The film was shot on-location in Jordan, where Nowrasteh previously shot Soraya M. On his website, Nowrasteh stated the Jordanian film commission kept its filming secret for fear of objections from the Iranian government, and the film had heavy security. When the Iranian government did become aware of Nowrasteh being in Amman to film, it voiced its displeasure to the Jordanian government.

The story centers on a Christian underground inside Iran, led primarily by women. They work together in the film with Muslims who are also in opposition to the Iranian regime, by helping the main character, Doug Rawlins (portrayed by Jim Caviezel) and his wife, Liz (played by Claudia Karvan). Another actress was set to play Liz but left the film only weeks before filming due to a conflicting commitment. Karvan was recommended by Caviezel who worked with her on Long Weekend (2008).

One of the film's producers was Dinesh D’Souza. He helped distribute the film with his company D'Souza Media. D'Souza had previously produced several political documentaries including 2016: Obama's America, Hillary's America: The Secret History of the Democratic Party, Death of a Nation, and Trump Card. Infidel was his first narrative film.

== Release ==
In March 2020, CloudBurst Entertainment acquired the rights to the film, and slated it for a September 11, 2020 release, which was later pushed back a week. Infidel was theatrically released in the United States on September 18, 2020.

== Reception ==
=== Box office ===
Infidel grossed $1.4 million from 1,724 theaters (an average of $802 per-venue) in its opening weekend, finishing third at the box office; 57% of its audience was male, with 85% being over the age of 25. It fell 45% to $761,136 in its second weekend, then made $460,450 in its third weekend.

=== Critical response ===
On Rotten Tomatoes the film holds an approval rating of based on reviews, with an average rating of . According to PostTrak, 86% of audience members gave the film a positive score.

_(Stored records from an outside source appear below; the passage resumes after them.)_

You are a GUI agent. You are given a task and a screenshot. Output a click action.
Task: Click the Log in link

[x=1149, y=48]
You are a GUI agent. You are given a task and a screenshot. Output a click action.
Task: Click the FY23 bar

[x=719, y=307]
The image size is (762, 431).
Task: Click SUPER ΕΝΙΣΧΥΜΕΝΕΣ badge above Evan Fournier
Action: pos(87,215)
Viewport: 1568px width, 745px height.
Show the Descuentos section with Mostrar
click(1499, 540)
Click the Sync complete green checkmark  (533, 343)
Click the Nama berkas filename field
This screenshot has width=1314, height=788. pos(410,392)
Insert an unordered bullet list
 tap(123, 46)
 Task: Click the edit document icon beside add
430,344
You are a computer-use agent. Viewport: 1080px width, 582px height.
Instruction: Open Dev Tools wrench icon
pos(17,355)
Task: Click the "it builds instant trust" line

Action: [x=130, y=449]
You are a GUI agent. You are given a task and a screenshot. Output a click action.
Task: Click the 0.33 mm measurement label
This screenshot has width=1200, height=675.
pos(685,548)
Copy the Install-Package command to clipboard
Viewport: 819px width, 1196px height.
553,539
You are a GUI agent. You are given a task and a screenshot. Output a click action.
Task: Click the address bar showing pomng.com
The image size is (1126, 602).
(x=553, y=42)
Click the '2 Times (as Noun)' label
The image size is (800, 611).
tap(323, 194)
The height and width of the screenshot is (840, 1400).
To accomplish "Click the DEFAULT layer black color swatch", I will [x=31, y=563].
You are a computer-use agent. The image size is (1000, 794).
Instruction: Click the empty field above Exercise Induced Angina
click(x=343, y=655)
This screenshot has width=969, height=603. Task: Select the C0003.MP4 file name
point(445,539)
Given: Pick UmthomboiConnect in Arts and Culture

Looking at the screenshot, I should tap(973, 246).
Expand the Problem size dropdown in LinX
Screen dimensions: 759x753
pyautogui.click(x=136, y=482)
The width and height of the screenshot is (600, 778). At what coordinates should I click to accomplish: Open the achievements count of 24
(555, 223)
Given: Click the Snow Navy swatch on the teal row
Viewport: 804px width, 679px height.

Sheila O'Malley of RogerEbert.com gave the film 2.5/4 stars, writing: "Nowrasteh handles the action sequences confidently and there are many legitimately gripping moments. The best moments for me were the small ones, the intimate ones. Caviezel is often a very solemn figure on-screen, and here, Karvan makes him laugh." Writing for Variety, Peter Debruge said: "Although Caviezel's character is meant to stand in for all Americans unjustly imprisoned by Iran, it would be irresponsible to take the film’s 'inspired by true events' claim too seriously. That doesn't mean it's not satisfying to watch Liz and several co-conspirators raid the facility in an attempt to liberate Doug and all those unjustly detained political prisoners. In this fantasy telling, at least, God is on his side."

== Accolades ==
The film won the Faith & Freedom Award for Movies at the 2021 MovieGuide Awards.